Disney finds itself at the center of another major television service controversy: its channels are now no longer available in millions of homes.
This time, the company and satellite TV giant DirecTV are at odds: Several Disney channels, including ABC and ESPN, will no longer be available to DirecTV customers.
“The Walt Disney Co. is once again refusing to take responsibility for its consumers, its distribution partners and now the American justice system,” Rob Thun, DirecTV’s chief content officer, said in a statement following the channels’ shutdown. “Disney is committed to creating alternative realities, but this is the real world where we believe you earn your way and are accountable for your actions. They want to continue their pursuit of maximum profits and dominant control at the expense of consumers, making it harder for them to select the shows and sports they want at a reasonable price.”

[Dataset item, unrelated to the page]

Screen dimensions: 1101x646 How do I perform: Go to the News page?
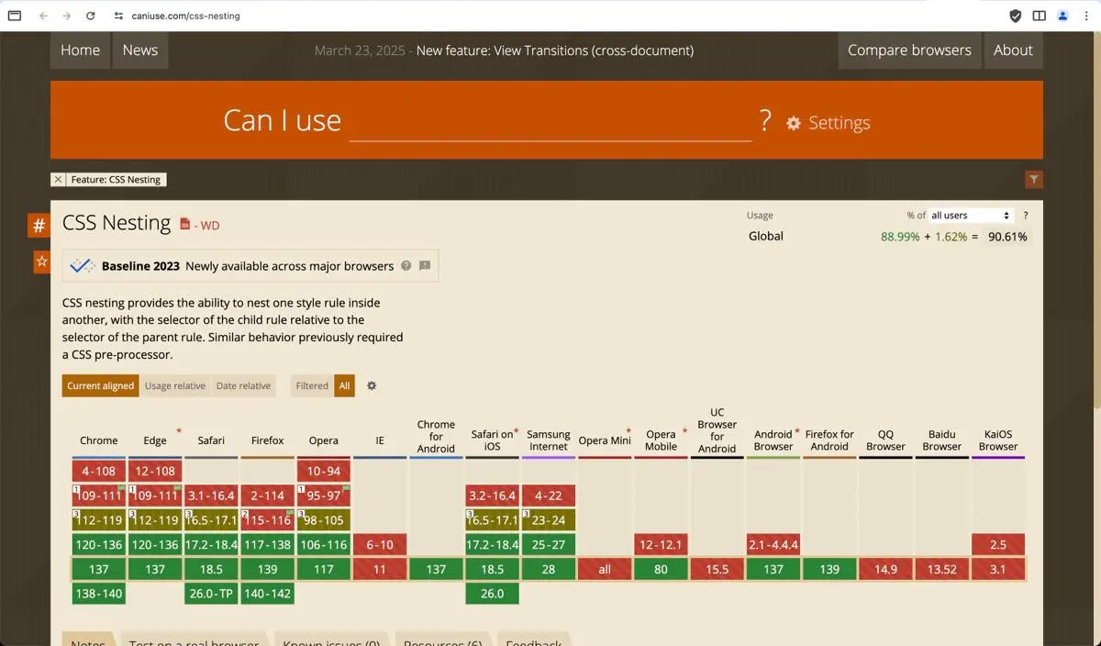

Dana Walden and Alan Bergman, co-chairmen of Disney Entertainment, and Jimmy Pitaro, chairman of ESPN, released their own statement, which reads: “DirecTV has chosen to deny millions of subscribers access to our content just as we head into the final week of the U.S. Open and prepare for college football and the NFL season opener. While we are open to offering DirecTV the flexibility and terms we have extended to other distributors, we will not enter into a deal that undervalues our portfolio of channels and television programming. We invest significantly in providing the No. 1 brands in entertainment, news and sports because that is what our viewers expect and deserve. We urge DirecTV to do what is in the best interest of their customers and finalize a deal that would immediately restore our programming.”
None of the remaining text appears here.